- Treść zadania -
Proszę powtórzyć słowo w słowo fragment tekstu źródłowego, zaczynając od „Zdaniem b. przewodniczącego”, a kończąc na „Narodowego jest właściwe.”.

____ Tekst źródłowy

Zdaniem b. przewodniczącego Komisji Weryfikacyjnej Antoniego Macierewicza, jeśli jakaś część dokumentów Komisji Weryfikacyjnej trafiła do budynków Biura Bezpieczeństwa Narodowego, to "bardzo dobrze" się stało. Jak powiedział PAP polityk PiS, atak na tę decyzję jest "bulwersujący".
"Nie ma dzisiaj żadnego tajnego archiwum b. WSI. Przynajmniej ja nie znam takiej instytucji" - powiedział PAP Macierewicz. Według niego, przeniesienie części dokumentów Komisji Weryfikacyjnej do budynków Bura Bezpieczeństwa Narodowego jest właściwe.

________
____ Blok danych

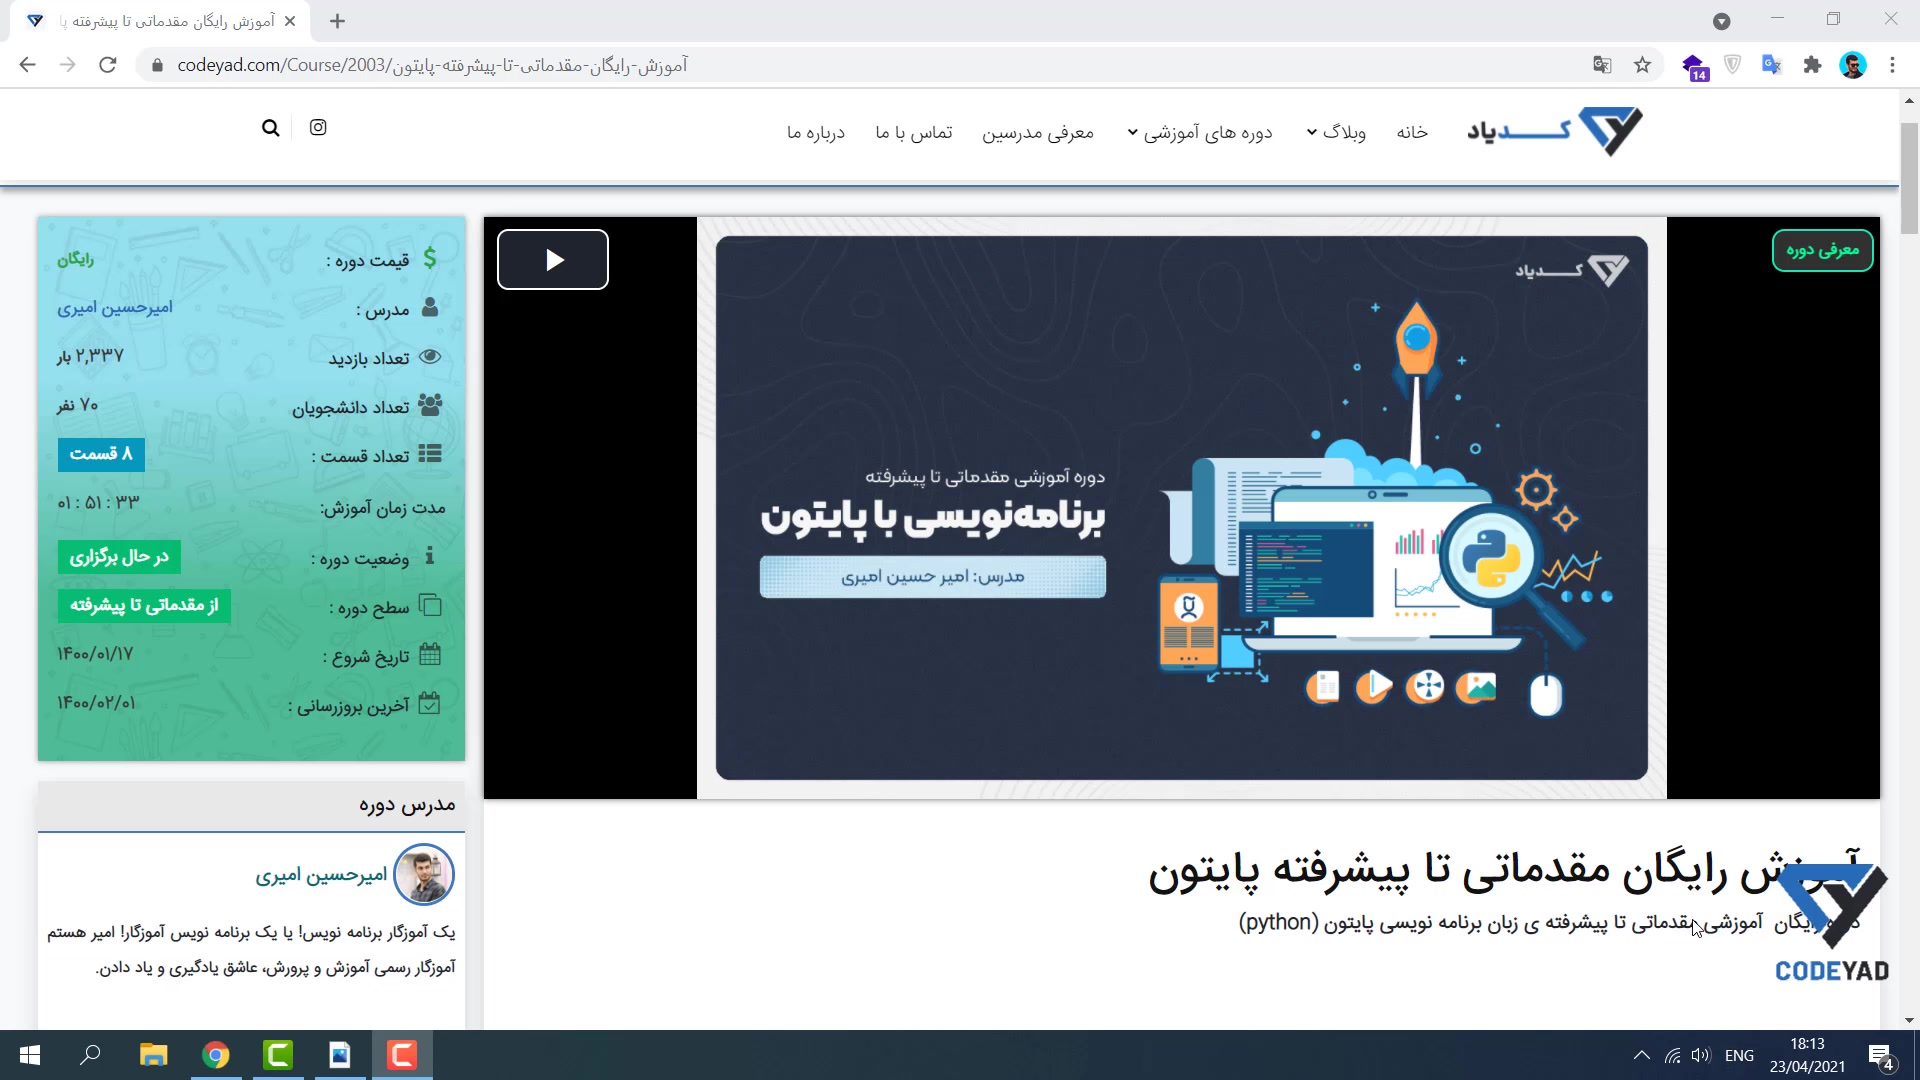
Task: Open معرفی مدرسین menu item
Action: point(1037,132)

________

- Wynik ćwiczenia -
Zdaniem b. przewodniczącego Komisji Weryfikacyjnej Antoniego Macierewicza, jeśli jakaś część dokumentów Komisji Weryfikacyjnej trafiła do budynków Biura Bezpieczeństwa Narodowego, to "bardzo dobrze" się stało. Jak powiedział PAP polityk PiS, atak na tę decyzję jest "bulwersujący".
"Nie ma dzisiaj żadnego tajnego archiwum b. WSI. Przynajmniej ja nie znam takiej instytucji" - powiedział PAP Macierewicz. Według niego, przeniesienie części dokumentów Komisji Weryfikacyjnej do budynków Bura Bezpieczeństwa Narodowego jest właściwe.